● TEXTO FORNECIDO:
Lobo e cordeiro viverão juntos

ODILO P. SCHERER


É a superação completa dos conflitos e da vontade dominadora sobre os outros. Algo assim será possível entre os seres humanos?

NO NATAL , os cristãos anunciaram mais uma vez ao mundo o seu sonho. As expressões da liturgia natalina trazem as convicções mais belas e profundas dessa festa: "esta noite santa foi iluminada com a claridade da verdadeira luz"; a "palavra eterna de Deus revestiu-se de nossa carne e veio habitar entre nós"; e ainda: "o céu e a terra trocam seus dons": oferecemos a Deus nossa humanidade e ele nos faz participar de sua divindade. Cheios de estupor, então pedimos: "seja-nos concedido em plenitude, no céu, aquilo que já vislumbramos na terra com o olhar da fé". Isso tudo mexe com a utopia boa que, mesmo sem o saber, cada um traz no coração.

● LINHAS FORNECIDAS:
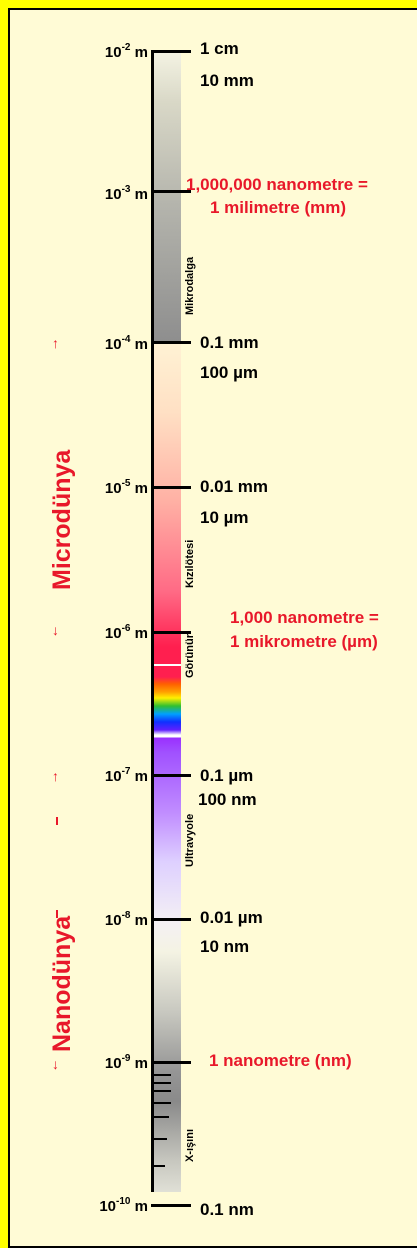  Describe the element at coordinates (229, 372) in the screenshot. I see `label-100um: 100 µm` at that location.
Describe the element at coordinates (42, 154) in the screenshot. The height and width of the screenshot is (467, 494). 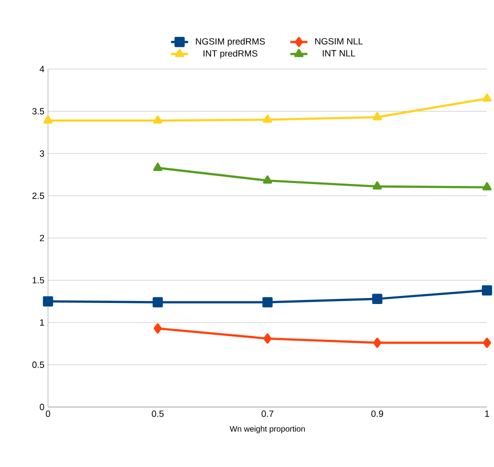
I see `y-tick-label: 3` at that location.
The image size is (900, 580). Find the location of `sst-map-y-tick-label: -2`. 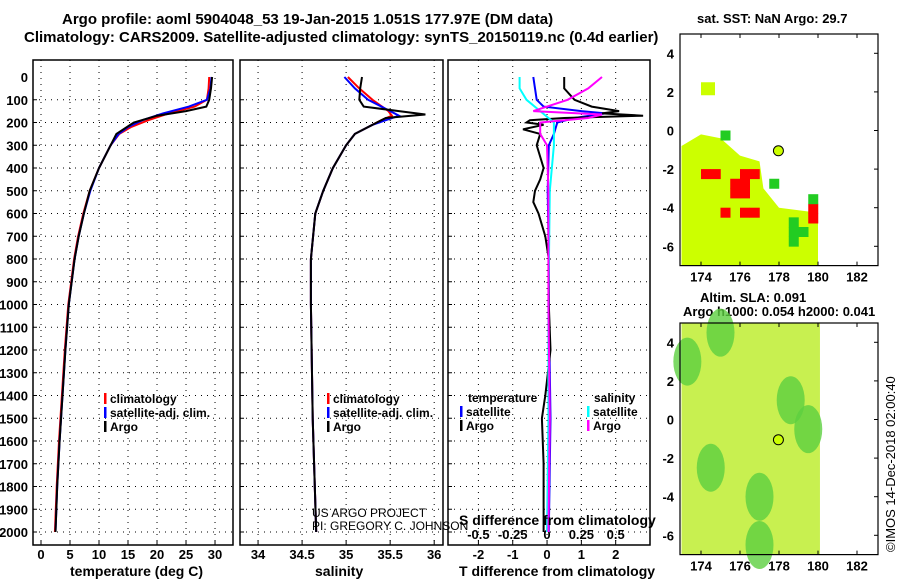

sst-map-y-tick-label: -2 is located at coordinates (668, 170).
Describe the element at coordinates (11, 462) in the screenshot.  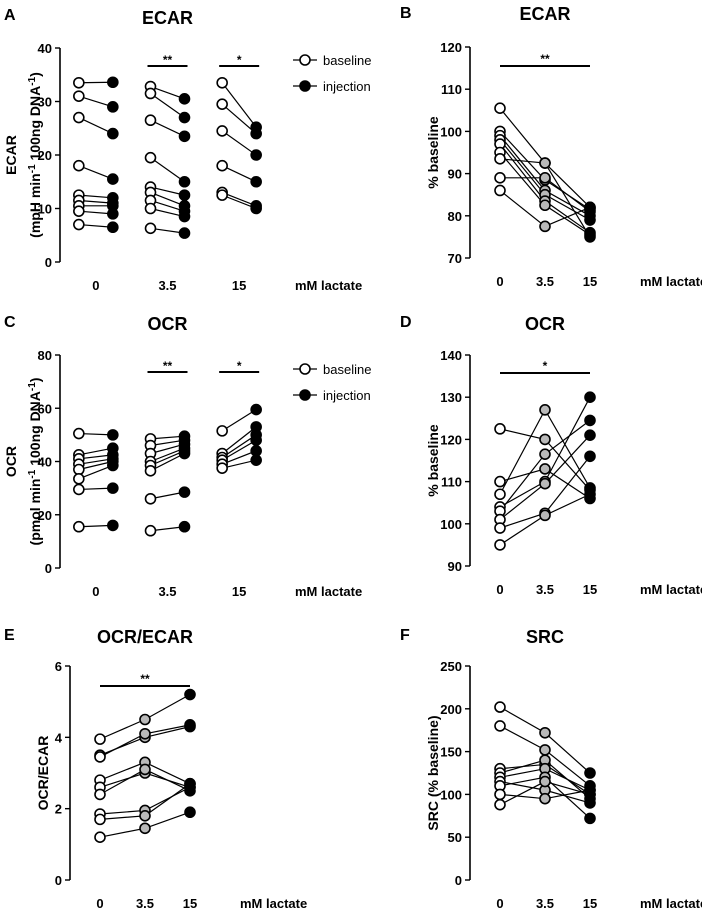
I see `y-axis-label: OCR` at that location.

● SEU OBJETIVO:
Responda com base no texto sobre o Natal:
(a) Segundo o título, quem viverá junto?
(b) O que os cristãos anunciaram mais uma vez ao mundo no Natal?
(c) Na expressão da liturgia citada, o que o céu e a terra trocam?
As linhas não são necessárias para nada aqui.

● EXERCÍCIO RESOLVIDO:
(a) O lobo e o cordeiro.
(b) O seu sonho.
(c) Seus dons.